Malaysia has done what the UN and The Hague's International Criminal
Court dare not.
European
and North American countries have realized too late in the day that
only by keeping stiff exchange controls can they stay sovereign nations.
Without them international finance capital will move in with infinite
resources to destroy everything that stands in its way, from media to
parliaments, nothing can withstand them. Even the courts now are finally
about to be co-opted into the service of the tax evading transnational
corporations should the secretly-negotiated Transatlantic Trade and
Investment Partnership (TTIP) be signed later this year.
The
courts will then be theirs to overturn any parliamentary decision the
corporations don’t like, and they have been saving up lots and lots of
cash to pay the very best lawyers in the world, to make sure they win.
No shortage of people who’ll shoot down an airliner for you
With the privatization of war in the West, points out UK charity War On Want, “repeated human rights abuses” are being “perpetrated
by mercenaries, including the indiscriminate killing of civilians and
torture. Unaccountable and unregulated, these companies are complicit in
human rights abuses across the world, putting profit before people and
fanning the flames of war.”
So
if you want somebody to fight a nuclear war, conduct a massacre, or
shoot down an airliner for you nowadays you can buy those services on
the free market. The proliferation of private military companies since
9/11 suits the military industrial complex very nicely, thank you.
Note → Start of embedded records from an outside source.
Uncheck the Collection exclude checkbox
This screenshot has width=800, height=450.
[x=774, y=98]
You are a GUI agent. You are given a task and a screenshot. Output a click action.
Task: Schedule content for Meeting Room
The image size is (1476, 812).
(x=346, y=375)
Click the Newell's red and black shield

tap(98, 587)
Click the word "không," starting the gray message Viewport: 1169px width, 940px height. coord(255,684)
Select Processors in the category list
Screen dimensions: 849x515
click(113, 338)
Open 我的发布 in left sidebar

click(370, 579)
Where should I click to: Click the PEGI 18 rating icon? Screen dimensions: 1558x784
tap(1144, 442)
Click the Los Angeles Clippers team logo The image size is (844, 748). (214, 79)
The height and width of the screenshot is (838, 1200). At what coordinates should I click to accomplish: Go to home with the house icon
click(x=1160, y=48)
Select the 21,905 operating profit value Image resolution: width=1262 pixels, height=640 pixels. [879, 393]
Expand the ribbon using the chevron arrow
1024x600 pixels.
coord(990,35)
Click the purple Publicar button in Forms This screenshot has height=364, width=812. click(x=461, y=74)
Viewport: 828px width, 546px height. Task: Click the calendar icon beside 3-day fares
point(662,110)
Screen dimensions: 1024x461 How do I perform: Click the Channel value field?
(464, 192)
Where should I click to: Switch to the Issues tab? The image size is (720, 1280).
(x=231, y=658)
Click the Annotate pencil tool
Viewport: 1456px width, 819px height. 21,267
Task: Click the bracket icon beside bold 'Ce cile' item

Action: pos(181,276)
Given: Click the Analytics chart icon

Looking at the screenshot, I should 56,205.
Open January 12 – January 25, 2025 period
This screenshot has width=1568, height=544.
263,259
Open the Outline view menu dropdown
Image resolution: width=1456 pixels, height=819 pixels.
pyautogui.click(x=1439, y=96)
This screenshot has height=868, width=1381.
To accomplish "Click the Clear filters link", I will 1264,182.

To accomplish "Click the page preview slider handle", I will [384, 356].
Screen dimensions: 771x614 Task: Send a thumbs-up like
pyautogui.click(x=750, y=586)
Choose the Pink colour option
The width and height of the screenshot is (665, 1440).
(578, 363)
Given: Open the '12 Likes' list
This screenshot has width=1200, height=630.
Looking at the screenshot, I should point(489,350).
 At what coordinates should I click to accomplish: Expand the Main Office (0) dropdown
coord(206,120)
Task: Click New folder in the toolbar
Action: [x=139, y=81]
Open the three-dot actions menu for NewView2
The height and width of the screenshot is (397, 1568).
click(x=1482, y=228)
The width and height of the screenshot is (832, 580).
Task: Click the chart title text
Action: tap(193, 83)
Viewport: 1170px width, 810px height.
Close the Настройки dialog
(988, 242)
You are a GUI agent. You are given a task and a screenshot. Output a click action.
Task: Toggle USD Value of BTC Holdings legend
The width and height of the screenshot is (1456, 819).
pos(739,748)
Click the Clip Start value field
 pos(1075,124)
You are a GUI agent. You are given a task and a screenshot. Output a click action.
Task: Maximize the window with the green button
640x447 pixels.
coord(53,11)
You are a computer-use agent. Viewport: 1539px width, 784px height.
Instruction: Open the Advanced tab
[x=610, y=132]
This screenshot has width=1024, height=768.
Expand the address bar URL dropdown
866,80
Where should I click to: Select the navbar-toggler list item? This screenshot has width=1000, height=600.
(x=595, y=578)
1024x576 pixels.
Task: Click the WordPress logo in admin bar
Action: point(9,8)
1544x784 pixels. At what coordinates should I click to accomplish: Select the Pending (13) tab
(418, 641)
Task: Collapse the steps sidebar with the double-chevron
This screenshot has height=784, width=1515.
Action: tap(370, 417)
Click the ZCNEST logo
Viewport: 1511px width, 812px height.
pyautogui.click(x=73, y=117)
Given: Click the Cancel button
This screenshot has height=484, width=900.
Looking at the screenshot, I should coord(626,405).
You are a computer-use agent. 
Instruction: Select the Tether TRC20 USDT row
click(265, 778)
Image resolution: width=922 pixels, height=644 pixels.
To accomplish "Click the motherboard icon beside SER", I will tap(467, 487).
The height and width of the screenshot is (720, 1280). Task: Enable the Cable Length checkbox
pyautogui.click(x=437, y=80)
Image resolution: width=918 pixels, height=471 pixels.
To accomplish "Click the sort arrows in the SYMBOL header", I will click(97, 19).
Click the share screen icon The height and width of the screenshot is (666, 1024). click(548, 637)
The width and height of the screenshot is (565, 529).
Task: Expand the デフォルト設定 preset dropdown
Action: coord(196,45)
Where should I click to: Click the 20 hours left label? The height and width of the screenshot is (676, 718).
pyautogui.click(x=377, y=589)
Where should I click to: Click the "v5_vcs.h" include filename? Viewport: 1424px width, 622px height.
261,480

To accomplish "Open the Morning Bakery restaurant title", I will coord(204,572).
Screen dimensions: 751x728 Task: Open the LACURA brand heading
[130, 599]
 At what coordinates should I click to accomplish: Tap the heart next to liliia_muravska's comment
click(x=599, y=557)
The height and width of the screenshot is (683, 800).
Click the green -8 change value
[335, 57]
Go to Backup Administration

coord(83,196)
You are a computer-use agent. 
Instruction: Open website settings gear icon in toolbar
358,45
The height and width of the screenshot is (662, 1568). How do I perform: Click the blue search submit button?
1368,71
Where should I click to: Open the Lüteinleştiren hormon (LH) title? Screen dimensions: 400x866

But how has the world come to the point where such companies have state protection and business is, quite literally, booming?
The
problem again, is the global banking giants who have been shown in
court, time and time again, to be hand in glove with the intelligence
services and international drug cartels. Whether it’s Iran Contra with
drugs flying one way and guns the other, or HSBC’s piffling $2 billion
fine in 2012 for money laundering, they are not just criminals who are
above the law, they are now shaping it in their own private interest.
It
is not just the Asian, Pacific and South American power blocs they seek
to control who will be watching them, but their own people, those they
depend on to survive. With every evil act they think they’ve got away
with, they are painting themselves into a corner as the Trans-Atlantic
edifice they are trying to control crumbles beneath them.